## ASSIGNMENT
Copy each line of the entries beneath that contains the word "tweet".

Collected data entries:
- Opening Delimiter -

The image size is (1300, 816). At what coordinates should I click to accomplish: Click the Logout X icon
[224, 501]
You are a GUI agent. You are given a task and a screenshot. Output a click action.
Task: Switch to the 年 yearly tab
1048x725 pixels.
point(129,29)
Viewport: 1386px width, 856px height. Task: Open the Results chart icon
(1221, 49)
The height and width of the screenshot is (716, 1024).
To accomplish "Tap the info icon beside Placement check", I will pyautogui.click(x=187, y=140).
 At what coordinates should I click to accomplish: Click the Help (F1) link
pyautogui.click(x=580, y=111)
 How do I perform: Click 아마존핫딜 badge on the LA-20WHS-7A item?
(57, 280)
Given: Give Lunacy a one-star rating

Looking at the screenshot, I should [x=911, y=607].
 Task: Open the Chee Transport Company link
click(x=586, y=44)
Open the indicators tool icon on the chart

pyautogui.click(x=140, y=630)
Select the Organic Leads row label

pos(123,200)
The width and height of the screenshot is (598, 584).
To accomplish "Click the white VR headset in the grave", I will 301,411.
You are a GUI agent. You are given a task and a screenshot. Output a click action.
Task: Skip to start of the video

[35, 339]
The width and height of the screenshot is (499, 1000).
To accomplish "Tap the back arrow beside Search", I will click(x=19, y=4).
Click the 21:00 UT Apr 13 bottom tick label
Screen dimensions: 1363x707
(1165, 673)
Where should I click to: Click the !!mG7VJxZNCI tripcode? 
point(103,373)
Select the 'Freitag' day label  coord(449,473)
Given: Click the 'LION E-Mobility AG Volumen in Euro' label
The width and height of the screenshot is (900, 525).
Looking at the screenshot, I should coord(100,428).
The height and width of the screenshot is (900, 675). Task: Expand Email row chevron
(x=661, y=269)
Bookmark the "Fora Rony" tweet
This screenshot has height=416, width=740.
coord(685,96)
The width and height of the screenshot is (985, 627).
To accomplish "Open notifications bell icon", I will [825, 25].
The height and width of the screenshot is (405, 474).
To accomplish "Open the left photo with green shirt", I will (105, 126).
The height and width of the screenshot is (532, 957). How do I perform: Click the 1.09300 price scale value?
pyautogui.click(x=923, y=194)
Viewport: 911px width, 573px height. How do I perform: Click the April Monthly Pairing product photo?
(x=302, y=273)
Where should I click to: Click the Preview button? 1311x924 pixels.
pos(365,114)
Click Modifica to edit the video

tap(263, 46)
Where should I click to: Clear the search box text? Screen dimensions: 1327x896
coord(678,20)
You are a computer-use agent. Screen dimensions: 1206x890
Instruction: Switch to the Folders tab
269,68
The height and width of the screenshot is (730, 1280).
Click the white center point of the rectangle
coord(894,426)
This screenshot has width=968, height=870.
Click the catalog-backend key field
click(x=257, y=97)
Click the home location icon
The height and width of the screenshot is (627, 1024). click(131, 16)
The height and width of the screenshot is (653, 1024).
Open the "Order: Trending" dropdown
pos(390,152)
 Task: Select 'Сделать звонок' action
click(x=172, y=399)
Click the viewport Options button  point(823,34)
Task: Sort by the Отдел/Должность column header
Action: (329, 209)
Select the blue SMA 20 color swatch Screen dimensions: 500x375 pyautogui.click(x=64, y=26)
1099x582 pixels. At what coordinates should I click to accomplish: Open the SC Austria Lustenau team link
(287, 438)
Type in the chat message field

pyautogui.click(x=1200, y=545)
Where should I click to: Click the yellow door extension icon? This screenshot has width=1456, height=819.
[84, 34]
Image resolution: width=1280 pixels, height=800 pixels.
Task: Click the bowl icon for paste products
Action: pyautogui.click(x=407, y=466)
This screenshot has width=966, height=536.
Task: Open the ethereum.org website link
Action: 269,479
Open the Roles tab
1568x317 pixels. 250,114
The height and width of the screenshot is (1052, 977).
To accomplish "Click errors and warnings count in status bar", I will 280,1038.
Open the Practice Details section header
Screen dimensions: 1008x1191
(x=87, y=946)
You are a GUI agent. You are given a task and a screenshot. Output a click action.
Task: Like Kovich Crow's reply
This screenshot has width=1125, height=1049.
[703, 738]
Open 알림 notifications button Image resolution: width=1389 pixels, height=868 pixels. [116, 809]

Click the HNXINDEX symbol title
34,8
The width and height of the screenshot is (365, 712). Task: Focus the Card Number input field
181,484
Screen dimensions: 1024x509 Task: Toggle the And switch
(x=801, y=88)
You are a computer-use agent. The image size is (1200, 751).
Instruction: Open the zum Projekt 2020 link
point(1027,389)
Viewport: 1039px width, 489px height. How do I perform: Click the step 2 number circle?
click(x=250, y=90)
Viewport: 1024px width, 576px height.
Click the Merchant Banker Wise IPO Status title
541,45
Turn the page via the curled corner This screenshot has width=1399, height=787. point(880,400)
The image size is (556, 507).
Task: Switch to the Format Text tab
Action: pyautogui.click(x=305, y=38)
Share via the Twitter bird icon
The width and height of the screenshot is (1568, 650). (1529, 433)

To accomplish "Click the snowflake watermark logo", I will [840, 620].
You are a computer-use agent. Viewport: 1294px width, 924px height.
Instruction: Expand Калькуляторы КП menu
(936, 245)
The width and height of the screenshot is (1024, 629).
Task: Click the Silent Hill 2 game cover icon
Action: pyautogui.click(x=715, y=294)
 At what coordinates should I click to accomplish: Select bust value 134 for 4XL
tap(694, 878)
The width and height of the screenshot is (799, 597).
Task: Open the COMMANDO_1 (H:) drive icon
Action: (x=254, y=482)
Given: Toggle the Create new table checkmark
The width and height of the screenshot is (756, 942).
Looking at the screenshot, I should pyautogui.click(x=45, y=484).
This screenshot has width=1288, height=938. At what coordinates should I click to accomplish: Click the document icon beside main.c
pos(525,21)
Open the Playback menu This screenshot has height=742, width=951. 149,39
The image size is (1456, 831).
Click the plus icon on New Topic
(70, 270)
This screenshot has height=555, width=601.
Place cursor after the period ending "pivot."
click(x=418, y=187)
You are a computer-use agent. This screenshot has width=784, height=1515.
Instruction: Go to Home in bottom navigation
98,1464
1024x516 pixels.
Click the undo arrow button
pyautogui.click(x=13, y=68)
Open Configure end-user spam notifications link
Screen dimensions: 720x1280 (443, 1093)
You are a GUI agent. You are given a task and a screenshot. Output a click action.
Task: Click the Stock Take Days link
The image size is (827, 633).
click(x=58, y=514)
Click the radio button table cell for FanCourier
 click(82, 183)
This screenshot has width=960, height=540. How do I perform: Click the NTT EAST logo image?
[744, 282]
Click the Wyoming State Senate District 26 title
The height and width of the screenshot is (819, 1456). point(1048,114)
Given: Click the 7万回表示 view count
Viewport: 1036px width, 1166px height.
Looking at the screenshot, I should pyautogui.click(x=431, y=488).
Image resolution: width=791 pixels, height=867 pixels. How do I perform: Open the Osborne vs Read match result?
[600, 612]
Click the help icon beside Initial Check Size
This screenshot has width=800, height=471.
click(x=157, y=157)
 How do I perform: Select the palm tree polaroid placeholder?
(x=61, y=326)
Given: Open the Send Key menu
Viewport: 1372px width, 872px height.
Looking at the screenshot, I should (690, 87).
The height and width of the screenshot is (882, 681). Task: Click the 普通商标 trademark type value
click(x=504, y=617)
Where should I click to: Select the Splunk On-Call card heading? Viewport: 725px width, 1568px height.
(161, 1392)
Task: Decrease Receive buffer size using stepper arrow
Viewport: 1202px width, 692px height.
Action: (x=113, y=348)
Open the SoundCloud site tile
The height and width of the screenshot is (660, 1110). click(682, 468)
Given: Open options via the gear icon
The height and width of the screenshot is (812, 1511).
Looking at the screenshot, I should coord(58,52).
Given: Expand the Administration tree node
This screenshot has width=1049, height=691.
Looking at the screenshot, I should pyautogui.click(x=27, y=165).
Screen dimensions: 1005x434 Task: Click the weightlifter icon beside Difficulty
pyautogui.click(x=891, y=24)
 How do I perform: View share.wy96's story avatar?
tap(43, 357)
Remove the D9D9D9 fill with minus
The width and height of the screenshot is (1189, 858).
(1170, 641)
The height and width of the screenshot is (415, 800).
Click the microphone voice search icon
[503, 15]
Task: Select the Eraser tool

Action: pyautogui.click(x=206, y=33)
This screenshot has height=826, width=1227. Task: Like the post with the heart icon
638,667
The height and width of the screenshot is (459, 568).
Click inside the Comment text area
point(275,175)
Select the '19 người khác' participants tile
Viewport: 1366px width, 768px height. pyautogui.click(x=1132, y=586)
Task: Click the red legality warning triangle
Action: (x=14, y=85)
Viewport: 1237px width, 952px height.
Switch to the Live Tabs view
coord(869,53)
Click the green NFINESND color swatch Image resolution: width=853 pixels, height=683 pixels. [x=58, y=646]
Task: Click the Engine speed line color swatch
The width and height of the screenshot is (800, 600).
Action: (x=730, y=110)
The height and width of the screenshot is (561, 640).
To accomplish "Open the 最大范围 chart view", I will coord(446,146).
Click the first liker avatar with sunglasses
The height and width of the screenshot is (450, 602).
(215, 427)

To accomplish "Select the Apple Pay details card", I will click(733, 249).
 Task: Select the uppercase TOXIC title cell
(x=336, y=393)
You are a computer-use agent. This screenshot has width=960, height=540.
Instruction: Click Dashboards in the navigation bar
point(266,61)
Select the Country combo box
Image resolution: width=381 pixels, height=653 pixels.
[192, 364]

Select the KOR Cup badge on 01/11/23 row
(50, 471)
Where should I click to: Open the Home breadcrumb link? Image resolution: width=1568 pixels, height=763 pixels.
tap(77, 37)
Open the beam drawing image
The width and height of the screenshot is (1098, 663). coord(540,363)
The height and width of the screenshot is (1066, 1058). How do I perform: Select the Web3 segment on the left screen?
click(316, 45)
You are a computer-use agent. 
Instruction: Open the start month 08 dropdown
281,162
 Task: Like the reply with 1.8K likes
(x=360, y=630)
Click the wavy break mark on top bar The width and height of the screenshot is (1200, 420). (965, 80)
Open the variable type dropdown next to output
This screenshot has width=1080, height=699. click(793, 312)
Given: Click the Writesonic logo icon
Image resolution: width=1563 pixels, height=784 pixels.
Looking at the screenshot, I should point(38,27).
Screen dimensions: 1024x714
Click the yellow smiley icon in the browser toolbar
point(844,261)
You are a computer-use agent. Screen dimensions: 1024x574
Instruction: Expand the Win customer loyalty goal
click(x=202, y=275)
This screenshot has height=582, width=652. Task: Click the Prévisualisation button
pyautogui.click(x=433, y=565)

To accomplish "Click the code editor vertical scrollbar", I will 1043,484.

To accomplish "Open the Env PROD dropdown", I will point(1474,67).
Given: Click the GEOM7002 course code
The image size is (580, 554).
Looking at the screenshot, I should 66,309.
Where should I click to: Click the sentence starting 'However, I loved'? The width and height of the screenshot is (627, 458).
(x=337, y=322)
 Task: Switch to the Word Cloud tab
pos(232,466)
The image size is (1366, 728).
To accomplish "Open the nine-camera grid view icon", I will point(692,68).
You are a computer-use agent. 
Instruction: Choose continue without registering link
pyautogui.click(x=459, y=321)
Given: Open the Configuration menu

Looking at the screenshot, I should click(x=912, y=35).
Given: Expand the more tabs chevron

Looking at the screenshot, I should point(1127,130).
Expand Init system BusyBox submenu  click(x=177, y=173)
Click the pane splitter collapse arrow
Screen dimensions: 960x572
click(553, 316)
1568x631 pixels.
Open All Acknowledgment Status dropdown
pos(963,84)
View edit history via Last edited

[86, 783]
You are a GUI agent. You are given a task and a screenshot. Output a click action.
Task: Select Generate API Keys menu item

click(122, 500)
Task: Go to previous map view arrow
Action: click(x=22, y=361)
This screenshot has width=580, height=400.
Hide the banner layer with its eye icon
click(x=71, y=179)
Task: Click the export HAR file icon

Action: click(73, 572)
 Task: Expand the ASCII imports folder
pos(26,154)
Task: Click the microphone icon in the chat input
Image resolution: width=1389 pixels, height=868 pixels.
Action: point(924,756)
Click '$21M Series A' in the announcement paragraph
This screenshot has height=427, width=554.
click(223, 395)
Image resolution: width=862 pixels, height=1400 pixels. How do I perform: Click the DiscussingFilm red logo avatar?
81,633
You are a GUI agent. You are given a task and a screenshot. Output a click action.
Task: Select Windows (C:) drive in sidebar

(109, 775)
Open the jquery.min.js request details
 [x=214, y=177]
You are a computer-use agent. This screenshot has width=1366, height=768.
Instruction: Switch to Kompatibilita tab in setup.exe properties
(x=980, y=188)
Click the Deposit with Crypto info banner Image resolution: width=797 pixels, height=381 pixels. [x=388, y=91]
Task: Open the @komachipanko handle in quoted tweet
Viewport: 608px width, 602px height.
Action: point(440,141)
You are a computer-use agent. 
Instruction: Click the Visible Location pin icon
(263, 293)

- Closing Delimiter -

## TASK SOLUTION
Bookmark the "Fora Rony" tweet
Task: Open the @komachipanko handle in quoted tweet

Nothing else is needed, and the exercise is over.